Task instructions> Scan the lines below for "will" and copy the matches.

Supplied data>
+---+

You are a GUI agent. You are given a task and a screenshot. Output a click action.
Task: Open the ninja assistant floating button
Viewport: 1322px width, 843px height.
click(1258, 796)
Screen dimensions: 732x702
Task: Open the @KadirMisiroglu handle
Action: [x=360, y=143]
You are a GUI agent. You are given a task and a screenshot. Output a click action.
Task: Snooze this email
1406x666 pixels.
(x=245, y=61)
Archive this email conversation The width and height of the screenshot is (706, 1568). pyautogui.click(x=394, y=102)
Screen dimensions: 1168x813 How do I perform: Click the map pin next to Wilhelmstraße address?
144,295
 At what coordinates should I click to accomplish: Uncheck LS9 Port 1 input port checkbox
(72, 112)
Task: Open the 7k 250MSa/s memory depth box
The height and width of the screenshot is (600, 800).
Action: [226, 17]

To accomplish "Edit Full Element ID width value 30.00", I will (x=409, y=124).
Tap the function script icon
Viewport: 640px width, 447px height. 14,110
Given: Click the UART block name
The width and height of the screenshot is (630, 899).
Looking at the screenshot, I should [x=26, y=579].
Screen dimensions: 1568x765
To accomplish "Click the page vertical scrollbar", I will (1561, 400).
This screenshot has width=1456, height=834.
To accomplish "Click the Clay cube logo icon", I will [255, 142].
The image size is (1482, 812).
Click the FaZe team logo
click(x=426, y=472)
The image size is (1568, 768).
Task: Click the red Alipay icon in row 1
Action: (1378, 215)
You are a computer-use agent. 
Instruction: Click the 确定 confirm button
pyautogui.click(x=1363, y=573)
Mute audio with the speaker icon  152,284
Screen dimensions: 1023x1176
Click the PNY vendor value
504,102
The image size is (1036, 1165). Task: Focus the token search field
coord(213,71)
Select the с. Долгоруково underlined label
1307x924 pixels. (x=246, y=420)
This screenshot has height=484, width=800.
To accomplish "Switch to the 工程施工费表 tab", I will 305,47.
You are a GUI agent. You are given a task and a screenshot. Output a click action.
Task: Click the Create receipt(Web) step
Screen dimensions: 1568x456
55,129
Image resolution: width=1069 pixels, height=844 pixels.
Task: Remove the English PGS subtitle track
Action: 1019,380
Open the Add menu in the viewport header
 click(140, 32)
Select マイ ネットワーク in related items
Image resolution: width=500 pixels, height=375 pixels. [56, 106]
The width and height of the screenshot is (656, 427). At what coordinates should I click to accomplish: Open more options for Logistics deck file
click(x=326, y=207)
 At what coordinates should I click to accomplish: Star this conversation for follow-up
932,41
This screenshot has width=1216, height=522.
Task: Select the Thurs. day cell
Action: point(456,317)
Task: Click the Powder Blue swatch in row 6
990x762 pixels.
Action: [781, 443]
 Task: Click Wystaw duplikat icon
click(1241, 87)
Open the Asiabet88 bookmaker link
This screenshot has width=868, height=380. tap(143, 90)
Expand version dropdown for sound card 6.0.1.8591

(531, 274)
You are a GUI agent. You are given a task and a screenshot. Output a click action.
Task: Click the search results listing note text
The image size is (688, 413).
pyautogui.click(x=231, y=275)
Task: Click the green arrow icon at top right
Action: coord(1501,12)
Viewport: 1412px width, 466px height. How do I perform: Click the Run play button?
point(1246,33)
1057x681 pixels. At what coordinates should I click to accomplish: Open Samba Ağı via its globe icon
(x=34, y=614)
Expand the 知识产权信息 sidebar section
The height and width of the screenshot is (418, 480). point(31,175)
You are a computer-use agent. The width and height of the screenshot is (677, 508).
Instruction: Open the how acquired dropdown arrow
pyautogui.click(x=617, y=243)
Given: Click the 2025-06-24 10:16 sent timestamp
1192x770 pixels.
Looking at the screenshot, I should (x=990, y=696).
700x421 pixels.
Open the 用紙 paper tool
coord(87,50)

+---+

Answer to this exercise>
To accomplish "Edit Full Element ID width value 30.00", I will (x=409, y=124).
To accomplish "Click the page vertical scrollbar", I will (1561, 400).
To accomplish "Click the Clay cube logo icon", I will [255, 142].
To accomplish "Switch to the 工程施工费表 tab", I will 305,47.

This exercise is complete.